Irving Ariel is one of the eminent men in the world of medicine and research who has brought honor to himself and his industry, while keeping his patients' interests always in the forefront of his activities.
This humble scholar and gentle physician began his career in medicine at the University of Iowa in 1936, when he was awarded the M.D. His greatest contribution has been in the study and treatment of malignant diseases.

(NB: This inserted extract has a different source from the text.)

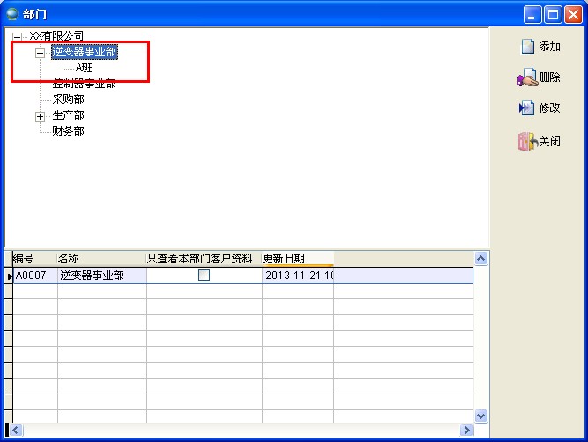
Task: Click the window title globe icon
Action: coord(12,13)
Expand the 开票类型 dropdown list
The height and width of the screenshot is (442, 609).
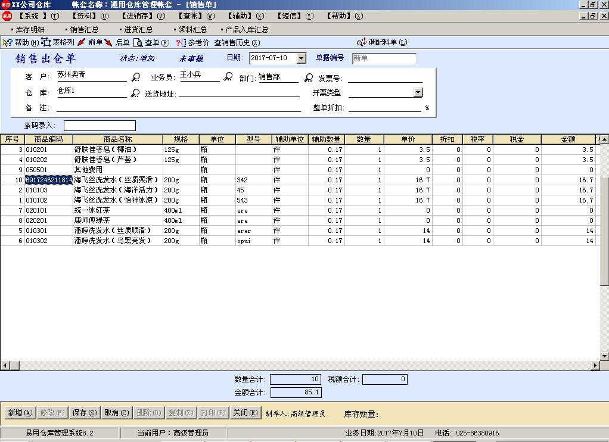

In 1949, Dr. Ariel wrote one of the first articles published on clinical cancer chemotherapy. His many interests and his concern for finding the best treatment for his patients led him to expand his scientific education even while practicing the art of medicine. In 1940, he earned his M.S. in Radiology from the University of Rochester, New York; in 1950, he was awarded an M.S. in Surgery from the University of Minnesota. Dr. Ariel's willingness to work as a trainee in radiology and surgery at a time when most surgeons would be well into the practice of their specialties is a tribute to his compassion for his patients. A major leader in the field of cancer research, Dr. Ariel moves with ease among the disciplines of surgery, oncology, and nuclear medicine. He developed surgical procedures for the treatment of cancer and pioneered in the use of radioactive isotopes for cancer treatment.
Dr. Ariel is a doctor who has made a difference—not only for the many who have benefited from his treatment, but also for his colleagues in the practice of medicine. He has written 224 articles that have been published in prestigious journals internationally. Twenty-eight medical books bear his name. Physicians today are students of his extensive bibliography, which includes a multivolume text (coauthored with George T. Pack) on the various forms of cancer and their treatment.
Dr. Ariel is professor of clinical surgery in New York Medical College, Westchester, and the State University of New York, Stony Brook, Long Island. A life member of the Alumni Association, he holds membership in many prestigious medical organizations and was founding member of such groups as the International Association for the Study of Lung Cancer, the American Board of Science in Nuclear medicine, and the Flying Physicians Association.